The good news ended there. The machine shipped with a woeful 128KB of RAM, which was shared with the black and white 512 x 342 pixel display built into the box. That 128KB was resolutely not upgradable, and fans would have to wait until September for Apple to unleash a 512KB version for another $300. The only storage provided was a single 400KB 3 1/2;-inch disk, an improvement over the 360KB 5¼-inch floppies of IBM's PC XT and the nature of the box meant that any extra storage would have to be external. Users became quickly accustomed to swapping floppies in order to do what little useful work the pitiful 128K would afford.
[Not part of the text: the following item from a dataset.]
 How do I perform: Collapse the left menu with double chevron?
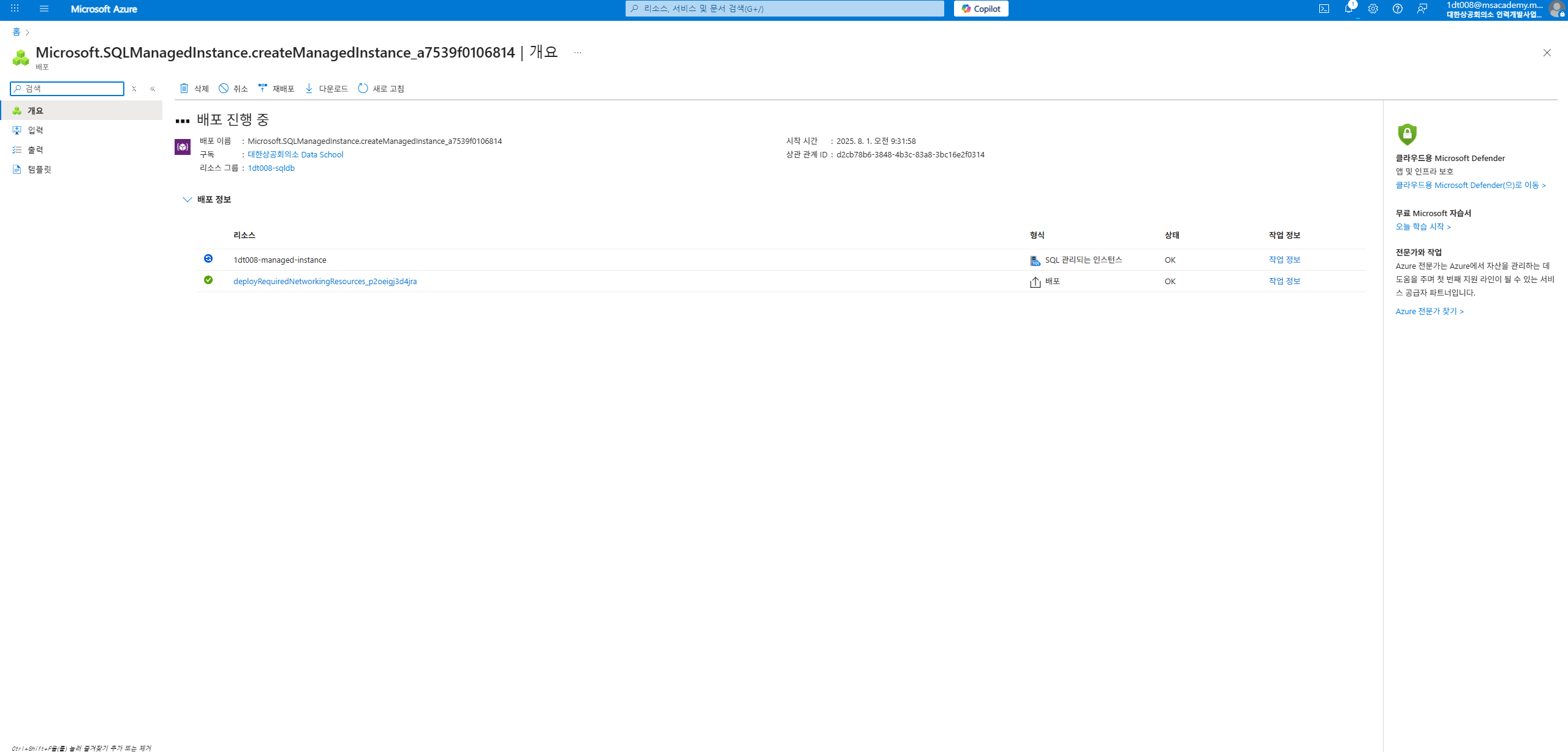(x=153, y=89)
Third parties eventually launched hard drives for the machines, which had to be attached via the serial port. Apple would make a 20MB drive in the form of the Hard Disk 20 available in September 1985 for the 512KB Mac at a cost of $1,495. Owners of the original 128K Mac, however, needed not apply. The limited RAM made the new Hierarchical File System a non-starter.

4 of 250 comments (clear)

  1. So much venom by thsths · · Score: 5, Insightful

    for a computer that revolutionised the very concept of a computer. The Macintosh was not about RAM, or CPU, or colour. The key part was the mouse, and GUI that could make use of it. That alone made it the most suitable device for a wide range of activities.

  2. Re: Could be worse by NicBenjamin · · Score: 4, Insightful

    Uhh...

    Lisa was an Apple product. Jobs actually ran the team that designed it, and named it after his daughter (to be fair, he repeatedly denied that under oath, as part of his decade plus long quest to avoid child support). In January '84 the only GUIs actually on the market were Lisa, MacOS, and a remarkably craptacular version of Windows. GEMS was a year later, and never really became a thing in the US. Amiga came out a few months after that.

  3. Re: Could be worse by UnknownSoldier · · Score: 3, Insightful

    > In January '84 the only GUIs actually on the market were ... (snip)

    Yup, GUI's were all the rage in the mid 80's.

    > and a remarkably craptacular version of Windows

    While Windows 1.0 was announced in 1983 it doesn't actually ship until November 20, 1985. Ironically a Microsoft engineer coined the term "vaporware" due to it taking so long! Who knew.

    > GEMS was a year later

    GEM (not GEMS), announced in 1984, was released on 28 February 1985 before Windows. Ventura Publisher, released in 1986, the first DTP on PCs used GEM. I'm not sure why it took until the March 1987 issue of Infoworld to review it (lead in time?). Technically, Aldus Pagemaker 1.0 was released in July 1985 for Mac OS but it didn't get ported over to Windows 1.0 until 1987.

    And in 1986 GEOS was released.

  4. Lost Opportunity by imisshypercard · · Score: 3, Insightful

    I always felt Jobs missed an obvious opportunity by not incorporating Hypercard into MacOS ala smallTalk with the Xerox Alto. There was discussion of doing this, but Jobs made a poor decision and eventually canned the whole program. Not everything he did was "visionary".